§ **EXERCISE PROMPT**
Please begin at the line that has "This screenshot has height=551, width=794." and stop after the line that has "This screenshot has width=1084, height=769.", writing out only those entries with "Eraser" swapped for "Brush" and everything else unchanged. Leave the pictures out of your answer.

§ **TASK DATA**
________________________

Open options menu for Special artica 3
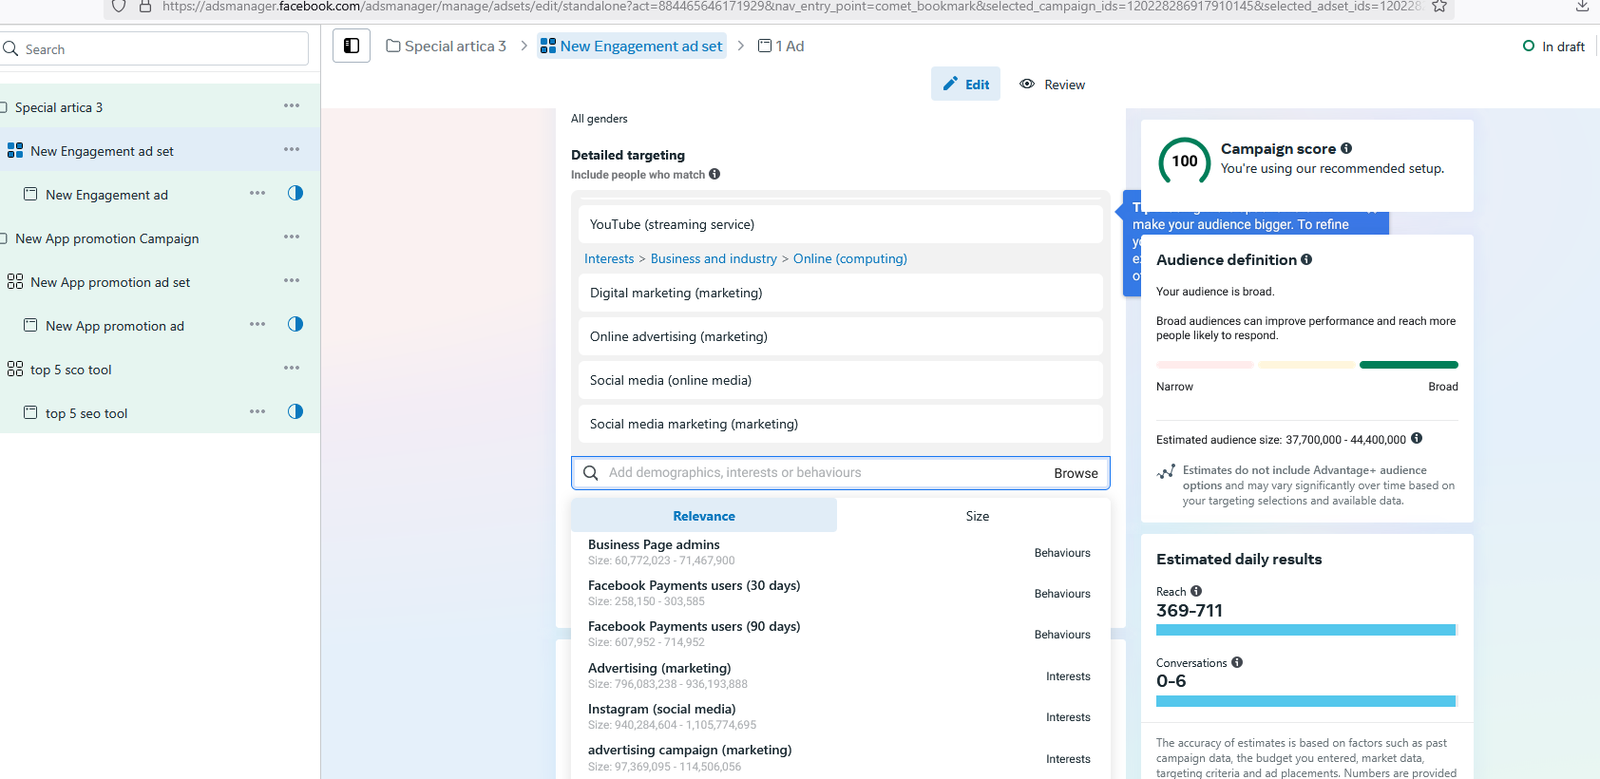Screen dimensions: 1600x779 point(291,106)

________________________

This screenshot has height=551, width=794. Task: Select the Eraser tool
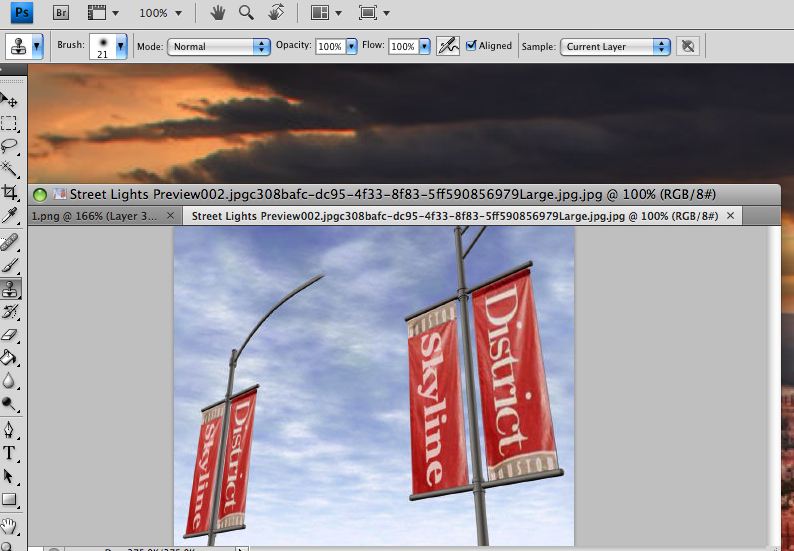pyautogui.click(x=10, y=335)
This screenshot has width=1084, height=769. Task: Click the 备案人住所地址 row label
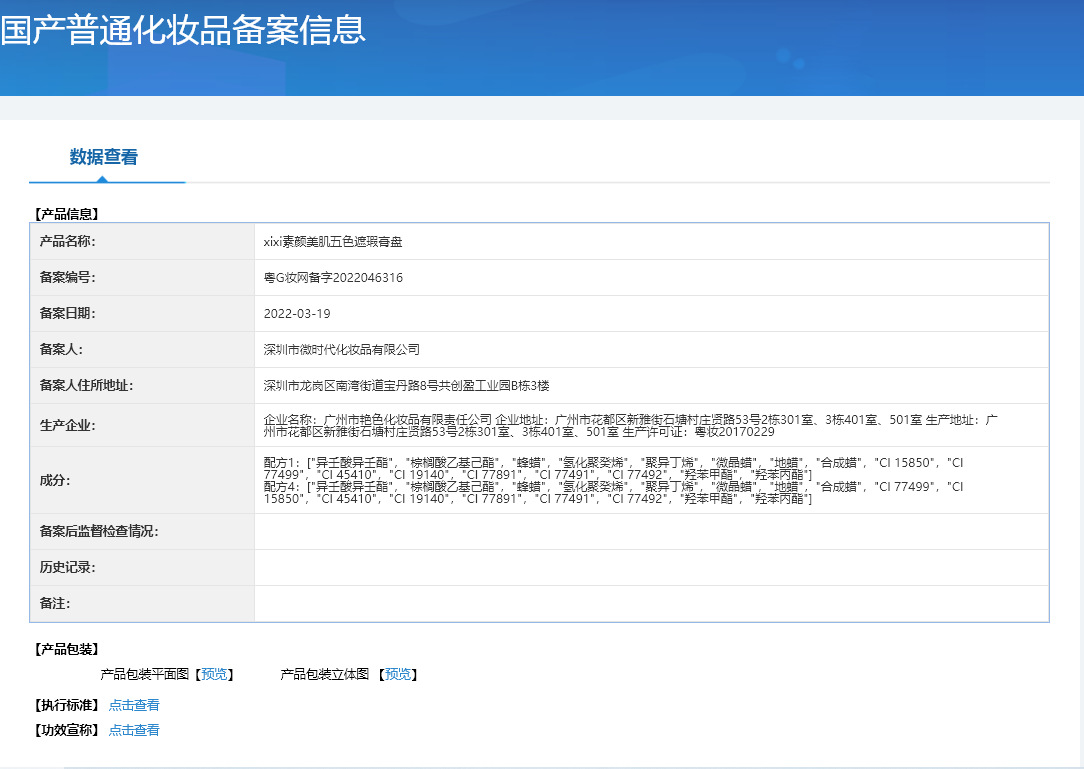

________________________

§ **SOLUTION**
This screenshot has height=551, width=794. Task: Select the Brush tool
pyautogui.click(x=10, y=335)
This screenshot has width=1084, height=769. Task: Click the 备案人住所地址 row label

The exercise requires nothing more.